Berbeda dengan kebijakan sebelumnya yang hanya memberikan sanksi penangguhan operasional, kali ini dapur yang ditutup permanen tidak akan menerima pembayaran insentif maupun kompensasi apa pun dari pemerintah.

Secara nasional, 833 dapur yang ditutup tersebar di berbagai wilayah. Di Wilayah I yang meliputi Sumatera terdapat 98 dapur yang dihentikan operasionalnya, termasuk empat dapur di Lampung Timur. Sementara Wilayah II yang mencakup Jawa dan Madura menjadi daerah dengan jumlah penutupan mencapai 311 dapur. Adapun Wilayah III yang meliputi Kalimantan, Sulawesi, Bali, Nusa Tenggara hingga Papua mencatat jumlah terbanyak, yakni 424 dapur, termasuk pembekuan akses rekening virtual terhadap 16 dapur di Nusa Tenggara Barat.

Meski melakukan penutupan besar-besaran, BGN memastikan layanan Makan Bergizi Gratis bagi anak-anak sekolah tetap berjalan. Distribusi makanan akan dialihkan ke dapur-dapur yang telah memenuhi standar dan berada di lokasi terdekat sehingga penerima manfaat tidak kehilangan layanan.
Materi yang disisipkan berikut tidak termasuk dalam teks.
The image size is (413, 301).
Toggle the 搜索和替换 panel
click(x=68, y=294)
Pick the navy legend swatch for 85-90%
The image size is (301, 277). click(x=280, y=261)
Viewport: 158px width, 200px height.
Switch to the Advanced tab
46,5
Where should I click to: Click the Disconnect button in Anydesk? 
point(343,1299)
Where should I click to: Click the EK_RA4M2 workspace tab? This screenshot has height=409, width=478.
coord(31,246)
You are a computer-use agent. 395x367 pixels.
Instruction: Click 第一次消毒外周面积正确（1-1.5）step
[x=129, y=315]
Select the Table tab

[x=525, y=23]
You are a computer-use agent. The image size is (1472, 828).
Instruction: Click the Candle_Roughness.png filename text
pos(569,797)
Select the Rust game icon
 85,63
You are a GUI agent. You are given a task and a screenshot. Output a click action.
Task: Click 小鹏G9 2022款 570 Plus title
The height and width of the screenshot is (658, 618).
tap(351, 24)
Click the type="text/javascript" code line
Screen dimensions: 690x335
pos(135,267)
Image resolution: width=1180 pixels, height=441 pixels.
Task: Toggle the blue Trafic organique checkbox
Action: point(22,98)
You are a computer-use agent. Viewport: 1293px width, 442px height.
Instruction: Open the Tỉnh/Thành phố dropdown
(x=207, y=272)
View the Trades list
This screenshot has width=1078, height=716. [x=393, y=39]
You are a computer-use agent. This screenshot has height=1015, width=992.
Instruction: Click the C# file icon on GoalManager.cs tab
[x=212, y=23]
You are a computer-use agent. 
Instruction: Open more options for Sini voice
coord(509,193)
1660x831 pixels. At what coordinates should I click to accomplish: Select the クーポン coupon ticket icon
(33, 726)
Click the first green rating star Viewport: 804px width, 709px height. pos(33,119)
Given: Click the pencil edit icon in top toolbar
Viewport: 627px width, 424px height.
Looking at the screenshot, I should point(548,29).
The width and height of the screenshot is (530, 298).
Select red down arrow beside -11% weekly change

Langkah reformasi juga menyasar internal lembaga. Bersamaan dengan penutupan dapur, BGN memberhentikan 261 pegawai, terdiri dari 224 pegawai non-ASN dan 37 tenaga ahli, yang diduga terlibat dalam pelanggaran disiplin maupun tata kelola program.

Untuk mencegah persoalan serupa terulang, pemerintah menyiapkan sistem pengawasan digital berbasis Nomor Induk Kependudukan (NIK). Melalui sistem tersebut, orang tua, sekolah, hingga masyarakat nantinya dapat memantau menu makanan, kandungan gizi, serta proses distribusi secara lebih transparan dan real time.

Langkah tegas ini menjadi sinyal bahwa pemerintah tidak hanya mengejar perluasan Program Makan Bergizi Gratis, tetapi juga memastikan kualitas, keamanan pangan, dan tata kelola anggaran berjalan sesuai standar. BGN menegaskan, seluruh mitra dapur wajib mematuhi ketentuan yang berlaku apabila ingin tetap menjadi bagian dari program strategis nasional tersebut.